Aug. 17, 2012; Glendale, AZ, USA; Arizona Cardinals quarterback (19) John Skelton in the second half against the Oakland Raiders during a preseason game at University of Phoenix Stadium. Mandatory Credit: Mark J. Rebilas-US PRESSWIRE
In 2010 Coach Ken Whisenhunt did something he had never done before, he drafted a quarterback. While John Skelton was only a fifth round draft pick, many believed the pick was a good one. Skelton had all the desired features, big size at 6'6" 244lbs, a cannon of an arm that can make all the NFL throws and three and a half years of starting experience. Skelton fit the profile of a QB Coach Whisenhunt had coached before, Ben Roethlisberger.

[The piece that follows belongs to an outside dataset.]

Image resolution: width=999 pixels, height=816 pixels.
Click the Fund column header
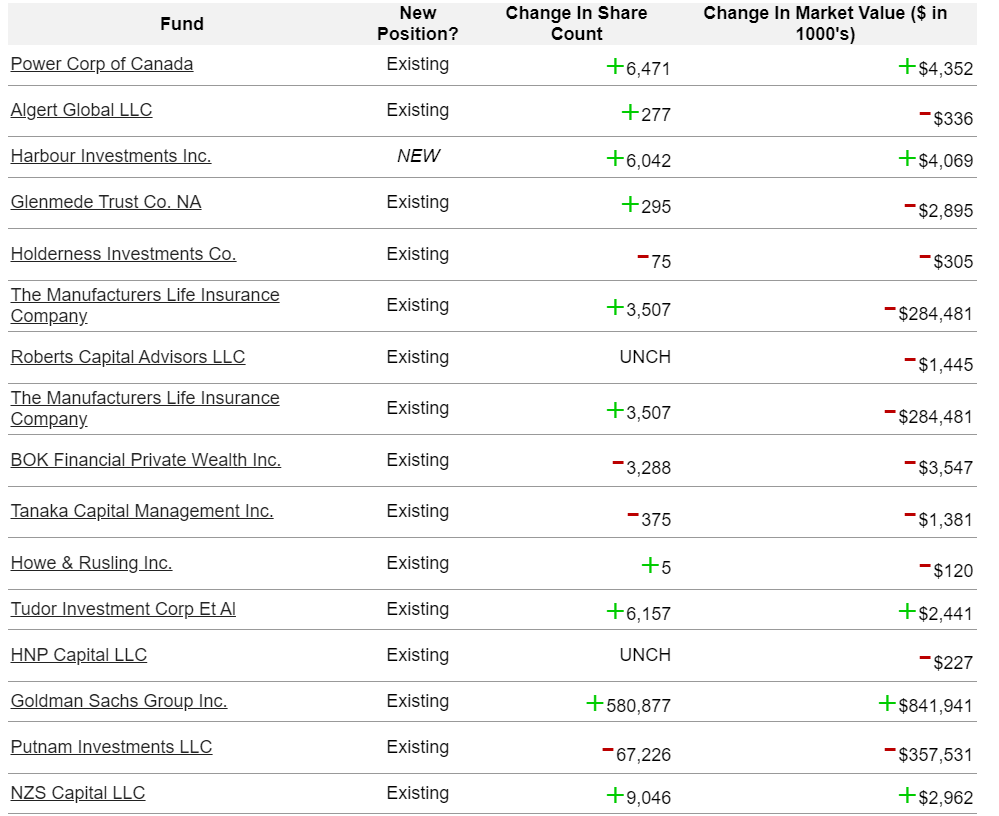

With a QB debate raging (eerily similar to the one going on now) during Skeltons' first season, he had no chance of starting. Coming from a small school there was much for him to learn and two veterans ahead of him on the roster. Funny how things played out.Matt Leinart was unceremoniously cut, Derek Anderson was terrible and Max Hall, despite his "moxy," wasn't able to get the job done either. Skelton came in and looked like a small school rookie completing 47.6 percent of his passes for two TDs, two INTs and two fumbles. While his stats didn't "wow" anybody, his poise in the pocket did. Fans knew that Skelton had a chance at being good.
Entering 2011 and a lockout shortened off season. The Cardinals made a move for Kevin Kolb in hopes he would solve the teams QB dilemma. In his first game as a Cardinal he did well and helped the team beat a surprisingly tough Carolina Panthers team.

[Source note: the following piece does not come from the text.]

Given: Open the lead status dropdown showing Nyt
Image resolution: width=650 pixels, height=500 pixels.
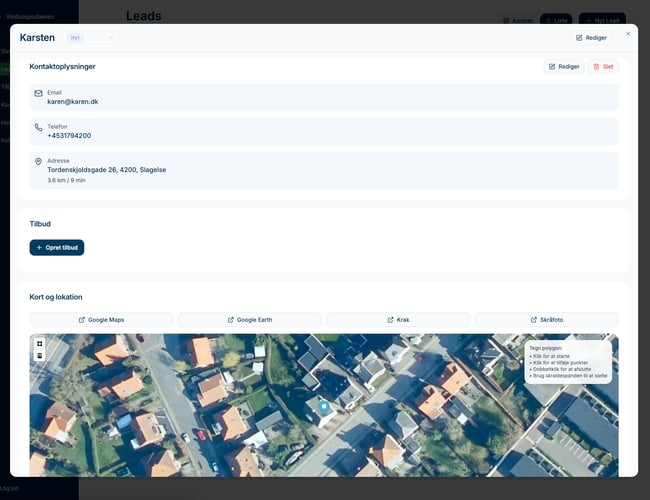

Sadly for Cardinals fans and Kolb, the team struggled across the board losing the next six games. The entire team was playing poorly. Things got worse for Kolb when he got turf toe against the Baltimore Ravens and even worse when he was concussed two games later against the San Fransisco 49ers in the first quarter of the game.
Kolb's injury opened the door for John Skelton who took advantage, even if at times it was really ugly in how he did it.
Skelton started at a great time, the defense was finally starting to figure out Ray Hortons' defensive schemes. Skelton also had a knack for playing terrible for three quarters and pulling out a win in the fourth. The defense kept it close and Skelton closed the door, helping the team to a 6-2 record over the last eight games of the season. While his stats were nothing impressive, he found ways to win.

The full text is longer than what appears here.